■ **Goal of the exercise**
Rewrite everything from the start of the entries down to the line containing "coord(23,305)", requests included, and shift every coordinate in the answers up by 65.
** start Material to process **
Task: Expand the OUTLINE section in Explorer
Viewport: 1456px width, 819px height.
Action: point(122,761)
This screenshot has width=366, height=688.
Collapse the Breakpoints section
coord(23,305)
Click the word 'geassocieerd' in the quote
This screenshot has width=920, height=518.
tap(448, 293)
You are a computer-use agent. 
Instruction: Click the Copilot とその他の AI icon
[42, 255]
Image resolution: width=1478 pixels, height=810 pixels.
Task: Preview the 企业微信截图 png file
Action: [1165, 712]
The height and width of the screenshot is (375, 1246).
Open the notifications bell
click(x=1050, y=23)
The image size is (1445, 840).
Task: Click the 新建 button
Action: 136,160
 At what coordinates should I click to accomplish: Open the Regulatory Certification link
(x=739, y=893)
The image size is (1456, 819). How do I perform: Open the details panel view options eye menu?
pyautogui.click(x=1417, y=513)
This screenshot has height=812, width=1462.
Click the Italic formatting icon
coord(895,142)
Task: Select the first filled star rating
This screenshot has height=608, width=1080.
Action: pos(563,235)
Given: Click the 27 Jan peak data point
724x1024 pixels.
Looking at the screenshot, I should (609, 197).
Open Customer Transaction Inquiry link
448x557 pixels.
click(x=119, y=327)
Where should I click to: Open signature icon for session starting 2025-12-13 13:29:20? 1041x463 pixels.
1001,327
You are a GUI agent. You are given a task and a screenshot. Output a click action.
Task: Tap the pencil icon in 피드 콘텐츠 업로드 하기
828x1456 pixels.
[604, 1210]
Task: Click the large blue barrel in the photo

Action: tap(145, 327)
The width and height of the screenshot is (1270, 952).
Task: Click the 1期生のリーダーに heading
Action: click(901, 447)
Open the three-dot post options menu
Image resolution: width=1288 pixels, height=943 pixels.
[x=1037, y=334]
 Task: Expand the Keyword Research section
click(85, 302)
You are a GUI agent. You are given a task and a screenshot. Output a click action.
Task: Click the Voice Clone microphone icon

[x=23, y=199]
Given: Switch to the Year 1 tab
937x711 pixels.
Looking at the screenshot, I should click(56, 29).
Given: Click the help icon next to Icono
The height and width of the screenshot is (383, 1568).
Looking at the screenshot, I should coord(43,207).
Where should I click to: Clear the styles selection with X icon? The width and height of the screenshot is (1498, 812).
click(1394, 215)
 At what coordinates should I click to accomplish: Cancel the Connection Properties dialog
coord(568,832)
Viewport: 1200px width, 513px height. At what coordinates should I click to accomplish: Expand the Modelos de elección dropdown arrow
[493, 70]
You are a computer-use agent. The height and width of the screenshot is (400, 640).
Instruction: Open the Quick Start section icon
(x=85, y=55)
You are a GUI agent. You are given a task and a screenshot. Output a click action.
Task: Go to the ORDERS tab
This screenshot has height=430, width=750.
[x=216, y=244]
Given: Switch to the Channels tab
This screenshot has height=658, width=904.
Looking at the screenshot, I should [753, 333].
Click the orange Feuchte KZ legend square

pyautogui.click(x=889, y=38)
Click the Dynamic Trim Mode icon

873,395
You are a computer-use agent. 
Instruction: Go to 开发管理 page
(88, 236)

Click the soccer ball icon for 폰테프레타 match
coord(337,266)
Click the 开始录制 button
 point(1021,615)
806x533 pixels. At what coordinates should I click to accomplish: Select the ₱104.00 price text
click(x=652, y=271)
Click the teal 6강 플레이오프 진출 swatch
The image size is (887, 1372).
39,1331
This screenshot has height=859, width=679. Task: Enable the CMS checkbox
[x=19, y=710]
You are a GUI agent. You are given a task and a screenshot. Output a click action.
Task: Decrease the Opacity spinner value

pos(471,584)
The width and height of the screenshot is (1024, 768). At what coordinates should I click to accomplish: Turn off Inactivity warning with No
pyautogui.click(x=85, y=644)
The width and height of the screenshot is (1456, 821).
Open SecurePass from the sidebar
** end Material to process **
■ **Written solution**
Task: Expand the OUTLINE section in Explorer
Viewport: 1456px width, 819px height.
Action: point(187,826)
This screenshot has width=366, height=688.
Collapse the Breakpoints section
coord(88,370)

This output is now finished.